И осуществить это так, чтобы ни на Западе, ни на Востоке, и ни в самой несчастной стране, никто бы этого не заметил или, заметив, привык бы. Ведь привык же мир к тому, что был Сталин и сталинщина и что они стоили русскому народу десятки миллионов жертв. Привык мир и, привыкнув, забыл. Забыл или не додумал, что русский коммунизм породил немецкий национал-социализм, что преступная вера Сталина в Гитлера стоила русскому народу еще других двадцати миллионов жертв, не говоря уже о том, что русский коммунистический опыт, перебросившись в Китай, грозит теперь уже всему миру – и прежде всего тому же русскому народу – новыми гекатомбами трупов и небывалой в истории катастрофой.
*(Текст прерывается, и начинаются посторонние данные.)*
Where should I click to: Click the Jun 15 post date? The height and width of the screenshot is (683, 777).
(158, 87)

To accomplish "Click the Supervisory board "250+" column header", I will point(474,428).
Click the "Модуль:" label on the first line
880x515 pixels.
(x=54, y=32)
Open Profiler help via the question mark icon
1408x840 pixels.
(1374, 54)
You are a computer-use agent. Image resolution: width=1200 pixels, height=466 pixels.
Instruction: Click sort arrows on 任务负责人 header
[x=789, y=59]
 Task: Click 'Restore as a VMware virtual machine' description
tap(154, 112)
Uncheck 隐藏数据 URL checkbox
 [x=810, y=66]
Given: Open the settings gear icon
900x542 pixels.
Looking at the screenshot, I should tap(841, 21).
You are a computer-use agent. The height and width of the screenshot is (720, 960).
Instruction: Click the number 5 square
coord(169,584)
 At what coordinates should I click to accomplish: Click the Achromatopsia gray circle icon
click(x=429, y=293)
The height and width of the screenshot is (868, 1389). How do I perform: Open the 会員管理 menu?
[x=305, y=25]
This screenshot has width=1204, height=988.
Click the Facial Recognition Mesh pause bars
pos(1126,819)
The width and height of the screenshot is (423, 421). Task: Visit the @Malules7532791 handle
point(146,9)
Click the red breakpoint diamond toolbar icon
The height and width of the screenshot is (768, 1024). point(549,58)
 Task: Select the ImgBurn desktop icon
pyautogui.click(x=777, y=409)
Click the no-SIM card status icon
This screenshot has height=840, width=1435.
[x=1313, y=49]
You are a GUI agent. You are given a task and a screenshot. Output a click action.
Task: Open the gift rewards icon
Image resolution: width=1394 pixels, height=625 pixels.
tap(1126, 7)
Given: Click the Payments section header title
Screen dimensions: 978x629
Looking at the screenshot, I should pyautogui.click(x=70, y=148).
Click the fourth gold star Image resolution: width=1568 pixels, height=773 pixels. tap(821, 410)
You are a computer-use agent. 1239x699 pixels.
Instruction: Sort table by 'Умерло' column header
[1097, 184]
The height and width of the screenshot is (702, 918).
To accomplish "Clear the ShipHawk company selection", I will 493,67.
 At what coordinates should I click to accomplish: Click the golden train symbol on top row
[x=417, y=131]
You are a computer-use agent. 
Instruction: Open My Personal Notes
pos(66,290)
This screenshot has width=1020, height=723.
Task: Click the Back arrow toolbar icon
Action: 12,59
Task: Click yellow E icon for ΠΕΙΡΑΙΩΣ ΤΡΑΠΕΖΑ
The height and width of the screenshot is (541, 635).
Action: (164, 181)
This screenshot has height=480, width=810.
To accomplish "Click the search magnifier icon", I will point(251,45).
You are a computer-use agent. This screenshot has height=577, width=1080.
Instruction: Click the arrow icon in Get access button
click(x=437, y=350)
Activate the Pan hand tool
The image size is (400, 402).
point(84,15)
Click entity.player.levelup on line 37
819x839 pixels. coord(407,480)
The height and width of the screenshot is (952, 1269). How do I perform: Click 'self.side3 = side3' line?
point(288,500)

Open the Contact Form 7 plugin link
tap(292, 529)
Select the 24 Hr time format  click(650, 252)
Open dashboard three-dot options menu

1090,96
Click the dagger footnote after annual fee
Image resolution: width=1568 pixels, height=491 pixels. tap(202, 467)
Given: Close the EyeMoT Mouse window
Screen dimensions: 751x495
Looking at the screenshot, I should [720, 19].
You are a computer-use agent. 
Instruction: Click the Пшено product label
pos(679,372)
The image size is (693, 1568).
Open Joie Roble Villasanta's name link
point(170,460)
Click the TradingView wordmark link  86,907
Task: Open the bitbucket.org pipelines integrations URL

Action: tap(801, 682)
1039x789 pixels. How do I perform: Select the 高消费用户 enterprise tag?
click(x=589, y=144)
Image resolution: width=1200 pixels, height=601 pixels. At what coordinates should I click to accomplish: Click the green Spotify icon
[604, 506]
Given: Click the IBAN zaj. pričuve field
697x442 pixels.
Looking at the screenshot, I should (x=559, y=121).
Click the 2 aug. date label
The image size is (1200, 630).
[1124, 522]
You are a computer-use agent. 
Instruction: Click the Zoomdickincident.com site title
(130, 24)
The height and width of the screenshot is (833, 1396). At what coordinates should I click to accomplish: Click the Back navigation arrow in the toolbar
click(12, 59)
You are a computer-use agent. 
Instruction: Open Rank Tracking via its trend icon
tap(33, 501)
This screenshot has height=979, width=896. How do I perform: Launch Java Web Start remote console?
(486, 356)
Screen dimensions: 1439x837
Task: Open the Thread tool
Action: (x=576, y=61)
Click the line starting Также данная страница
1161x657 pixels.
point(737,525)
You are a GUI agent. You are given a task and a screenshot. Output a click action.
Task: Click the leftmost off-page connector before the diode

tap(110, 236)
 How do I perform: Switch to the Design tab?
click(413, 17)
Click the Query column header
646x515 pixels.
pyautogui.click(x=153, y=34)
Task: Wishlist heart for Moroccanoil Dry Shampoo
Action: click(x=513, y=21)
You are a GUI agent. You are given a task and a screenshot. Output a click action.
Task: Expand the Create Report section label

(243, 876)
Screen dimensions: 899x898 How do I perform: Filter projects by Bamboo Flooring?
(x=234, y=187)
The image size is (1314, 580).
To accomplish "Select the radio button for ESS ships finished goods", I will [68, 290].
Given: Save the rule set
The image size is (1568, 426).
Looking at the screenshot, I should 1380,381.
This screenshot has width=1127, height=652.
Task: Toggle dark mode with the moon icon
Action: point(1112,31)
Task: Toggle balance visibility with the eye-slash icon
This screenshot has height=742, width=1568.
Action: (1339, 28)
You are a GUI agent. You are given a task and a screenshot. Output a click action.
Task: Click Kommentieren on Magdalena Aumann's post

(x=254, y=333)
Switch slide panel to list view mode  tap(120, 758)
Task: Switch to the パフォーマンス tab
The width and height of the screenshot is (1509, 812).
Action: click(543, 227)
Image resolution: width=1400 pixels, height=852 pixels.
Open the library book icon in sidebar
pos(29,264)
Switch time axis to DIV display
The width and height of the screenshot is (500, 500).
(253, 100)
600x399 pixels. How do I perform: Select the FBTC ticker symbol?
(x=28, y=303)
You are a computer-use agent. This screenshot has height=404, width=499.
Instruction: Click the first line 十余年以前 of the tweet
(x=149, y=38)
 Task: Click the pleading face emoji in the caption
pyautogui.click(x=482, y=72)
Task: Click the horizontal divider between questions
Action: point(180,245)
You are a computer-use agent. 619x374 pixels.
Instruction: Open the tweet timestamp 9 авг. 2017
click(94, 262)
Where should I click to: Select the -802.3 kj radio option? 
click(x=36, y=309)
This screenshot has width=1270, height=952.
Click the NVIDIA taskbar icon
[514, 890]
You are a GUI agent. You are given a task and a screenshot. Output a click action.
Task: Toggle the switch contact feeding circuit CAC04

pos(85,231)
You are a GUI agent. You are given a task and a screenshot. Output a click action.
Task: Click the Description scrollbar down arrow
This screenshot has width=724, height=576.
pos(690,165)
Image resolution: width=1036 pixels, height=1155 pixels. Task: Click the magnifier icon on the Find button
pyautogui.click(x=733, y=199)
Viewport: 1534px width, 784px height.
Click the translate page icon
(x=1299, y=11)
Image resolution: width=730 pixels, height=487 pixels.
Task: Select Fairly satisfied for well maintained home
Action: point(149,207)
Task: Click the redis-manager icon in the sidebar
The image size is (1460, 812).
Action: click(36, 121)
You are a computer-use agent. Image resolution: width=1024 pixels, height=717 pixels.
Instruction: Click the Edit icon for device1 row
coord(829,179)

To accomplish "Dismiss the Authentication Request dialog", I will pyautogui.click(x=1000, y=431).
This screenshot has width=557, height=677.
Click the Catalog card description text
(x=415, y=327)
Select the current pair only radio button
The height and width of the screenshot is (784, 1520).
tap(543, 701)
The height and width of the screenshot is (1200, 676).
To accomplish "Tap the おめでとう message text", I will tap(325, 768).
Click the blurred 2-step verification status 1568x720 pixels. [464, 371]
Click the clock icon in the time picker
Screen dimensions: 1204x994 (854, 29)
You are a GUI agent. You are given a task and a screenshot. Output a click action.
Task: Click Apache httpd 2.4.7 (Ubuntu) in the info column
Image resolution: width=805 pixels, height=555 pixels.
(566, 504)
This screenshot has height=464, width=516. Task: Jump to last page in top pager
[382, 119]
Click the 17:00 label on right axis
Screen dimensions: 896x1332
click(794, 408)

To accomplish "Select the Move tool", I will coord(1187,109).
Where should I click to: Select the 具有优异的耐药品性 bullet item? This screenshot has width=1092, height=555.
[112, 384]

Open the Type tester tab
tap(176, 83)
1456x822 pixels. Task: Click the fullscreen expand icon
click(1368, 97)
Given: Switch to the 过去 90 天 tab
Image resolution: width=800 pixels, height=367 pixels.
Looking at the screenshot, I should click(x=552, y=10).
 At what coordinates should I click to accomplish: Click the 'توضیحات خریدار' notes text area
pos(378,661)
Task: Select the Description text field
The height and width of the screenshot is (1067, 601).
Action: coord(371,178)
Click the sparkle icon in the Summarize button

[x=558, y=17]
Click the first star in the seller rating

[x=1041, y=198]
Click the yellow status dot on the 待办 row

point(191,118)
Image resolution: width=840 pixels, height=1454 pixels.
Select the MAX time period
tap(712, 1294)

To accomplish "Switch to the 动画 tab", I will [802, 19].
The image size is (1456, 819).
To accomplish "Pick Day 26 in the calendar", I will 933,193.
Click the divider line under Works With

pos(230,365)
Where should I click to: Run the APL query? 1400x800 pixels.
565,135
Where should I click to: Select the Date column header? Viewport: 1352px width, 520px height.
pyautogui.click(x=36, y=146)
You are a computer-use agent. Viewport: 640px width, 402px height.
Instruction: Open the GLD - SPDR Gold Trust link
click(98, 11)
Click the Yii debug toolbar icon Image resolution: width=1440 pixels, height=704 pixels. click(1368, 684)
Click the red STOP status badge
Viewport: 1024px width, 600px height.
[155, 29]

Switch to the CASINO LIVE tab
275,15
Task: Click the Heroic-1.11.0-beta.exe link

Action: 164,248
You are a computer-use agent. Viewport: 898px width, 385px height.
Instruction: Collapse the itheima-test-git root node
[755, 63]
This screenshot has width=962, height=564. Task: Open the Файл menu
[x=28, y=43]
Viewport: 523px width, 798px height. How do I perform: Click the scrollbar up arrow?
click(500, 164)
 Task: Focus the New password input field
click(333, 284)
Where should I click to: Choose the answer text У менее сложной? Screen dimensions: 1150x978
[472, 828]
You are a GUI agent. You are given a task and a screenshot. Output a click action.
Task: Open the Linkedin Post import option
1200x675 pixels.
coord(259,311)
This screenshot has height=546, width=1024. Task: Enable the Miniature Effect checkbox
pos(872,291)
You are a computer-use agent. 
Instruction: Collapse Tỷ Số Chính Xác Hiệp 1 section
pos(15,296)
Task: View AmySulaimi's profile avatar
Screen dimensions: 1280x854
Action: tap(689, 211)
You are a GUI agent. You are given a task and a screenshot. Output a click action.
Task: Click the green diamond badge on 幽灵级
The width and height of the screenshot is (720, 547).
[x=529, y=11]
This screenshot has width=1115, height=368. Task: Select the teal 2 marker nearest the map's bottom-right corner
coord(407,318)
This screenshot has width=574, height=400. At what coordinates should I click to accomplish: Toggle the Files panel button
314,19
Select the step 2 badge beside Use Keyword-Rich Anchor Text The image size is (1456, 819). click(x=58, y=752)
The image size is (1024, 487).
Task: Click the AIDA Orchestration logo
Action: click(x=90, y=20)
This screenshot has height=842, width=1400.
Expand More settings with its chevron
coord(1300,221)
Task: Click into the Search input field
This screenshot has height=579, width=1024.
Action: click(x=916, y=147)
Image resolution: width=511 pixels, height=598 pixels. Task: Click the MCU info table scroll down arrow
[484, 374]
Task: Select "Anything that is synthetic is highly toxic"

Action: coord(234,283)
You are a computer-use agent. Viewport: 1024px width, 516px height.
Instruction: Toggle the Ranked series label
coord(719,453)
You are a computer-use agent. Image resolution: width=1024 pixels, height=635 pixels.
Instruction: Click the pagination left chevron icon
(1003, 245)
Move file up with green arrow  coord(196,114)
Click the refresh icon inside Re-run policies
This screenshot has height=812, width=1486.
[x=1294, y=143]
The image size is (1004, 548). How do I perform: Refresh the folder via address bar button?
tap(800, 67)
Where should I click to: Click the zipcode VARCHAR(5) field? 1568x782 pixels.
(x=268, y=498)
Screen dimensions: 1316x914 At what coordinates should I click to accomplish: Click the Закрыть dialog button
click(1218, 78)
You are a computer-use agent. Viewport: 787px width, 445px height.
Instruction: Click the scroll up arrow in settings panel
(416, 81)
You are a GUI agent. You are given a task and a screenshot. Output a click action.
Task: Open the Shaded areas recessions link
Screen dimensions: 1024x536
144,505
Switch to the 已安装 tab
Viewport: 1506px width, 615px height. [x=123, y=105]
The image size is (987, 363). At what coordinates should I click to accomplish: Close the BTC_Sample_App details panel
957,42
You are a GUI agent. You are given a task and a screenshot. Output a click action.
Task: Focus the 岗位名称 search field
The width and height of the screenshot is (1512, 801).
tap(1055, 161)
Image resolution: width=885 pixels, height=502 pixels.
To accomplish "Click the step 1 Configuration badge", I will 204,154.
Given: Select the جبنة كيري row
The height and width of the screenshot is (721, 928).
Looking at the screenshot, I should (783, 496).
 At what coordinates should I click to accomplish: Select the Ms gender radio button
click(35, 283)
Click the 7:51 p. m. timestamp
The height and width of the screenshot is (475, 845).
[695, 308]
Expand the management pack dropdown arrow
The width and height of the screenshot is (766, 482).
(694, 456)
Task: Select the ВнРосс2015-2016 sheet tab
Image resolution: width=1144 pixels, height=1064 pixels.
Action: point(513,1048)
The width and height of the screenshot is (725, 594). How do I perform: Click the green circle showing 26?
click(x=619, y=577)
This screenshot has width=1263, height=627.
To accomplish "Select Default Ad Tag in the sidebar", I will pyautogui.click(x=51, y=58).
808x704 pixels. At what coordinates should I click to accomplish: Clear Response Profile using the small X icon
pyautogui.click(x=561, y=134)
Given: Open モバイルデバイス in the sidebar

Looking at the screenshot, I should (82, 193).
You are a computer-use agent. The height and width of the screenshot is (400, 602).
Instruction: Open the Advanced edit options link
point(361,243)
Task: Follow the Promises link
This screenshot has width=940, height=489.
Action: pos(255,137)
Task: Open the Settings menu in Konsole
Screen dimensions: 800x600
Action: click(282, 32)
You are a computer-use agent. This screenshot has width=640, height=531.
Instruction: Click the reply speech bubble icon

Книга Надежды Мандельштам об этом, единственно важном в наше время и в нашем мире: нельзя продолжать закрывать глаза на происходящее в Советском Союзе, нельзя – ни в самом СССР, ни в свободных странах Запада – мириться с тем, что там происходит, «утешать себя надеждой, что нас это не коснется». Нет, это коснется всех, потому что уже коснулось миллионов, превратив их в покорных и довольных слуг режима, продавших себя за теплое местечко, за лишний метр жилплощади, за поездку за границу или другие поблажки властей. Поэтому не надо удивляться, что на Западе все больше и больше становится людей, которые совершенно уверены, что в Советском Союзе люди живут вполне нормально, как они в своей Франции, Англии или Германии. Вот только они не знают, что довольны своей участью в СССР главным образом те, кто – даже того не замечая – давно потерял основное, что делает человека человеком: чувство необходимости быть свободным существом.
«Вторая книга» на примерах показывает, как происходит этот процесс – потеря человеком его свободной личности.